• [INSTRUÇÕES E REQUISITOS] Apresente como tabela Markdown, com as colunas Nº e Linha, as linhas da listagem desde a que contém "Viewport: 1372px width, 892px height." até a que contém "coord(1303,187)", ambas inclusive. Omita as linhas em branco e as imagens.

• [DADOS DE ENTRADA]

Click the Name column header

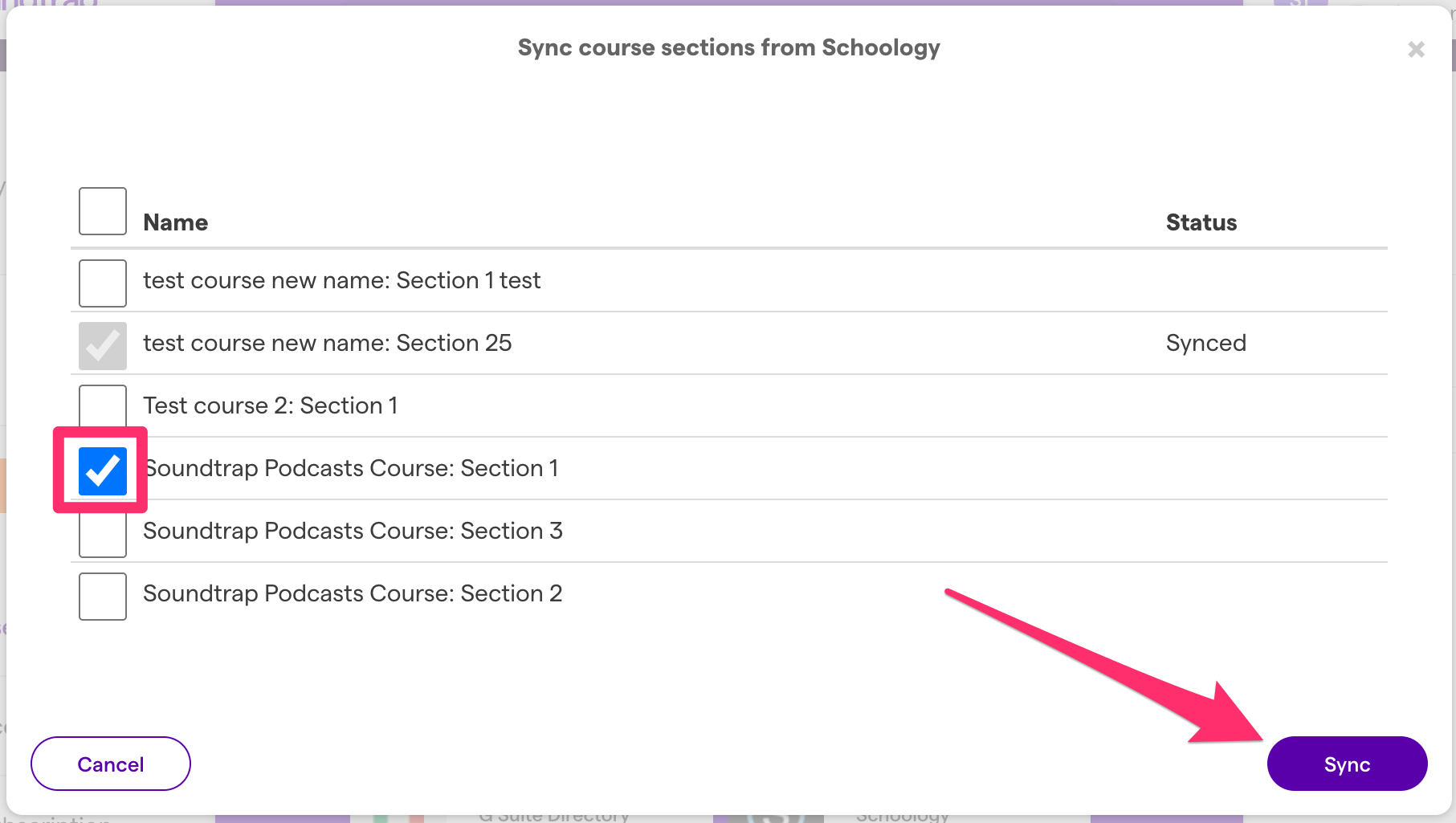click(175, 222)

--

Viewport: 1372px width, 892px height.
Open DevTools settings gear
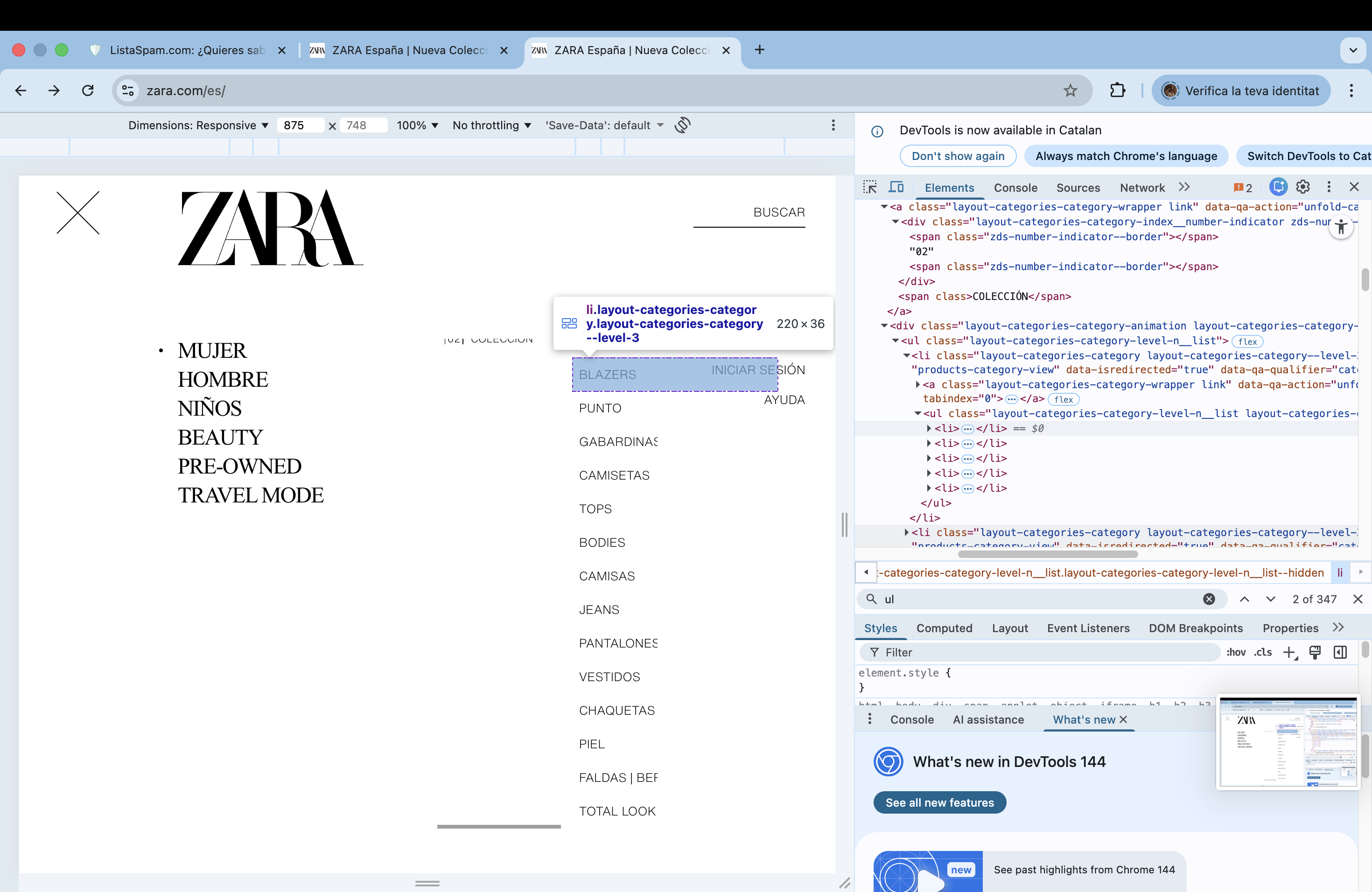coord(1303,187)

• [A SOLUÇÃO]
| Nº | Linha |
|---|---|
| 1 | Viewport: 1372px width, 892px height. |
| 2 | Open DevTools settings gear |
| 3 | coord(1303,187) |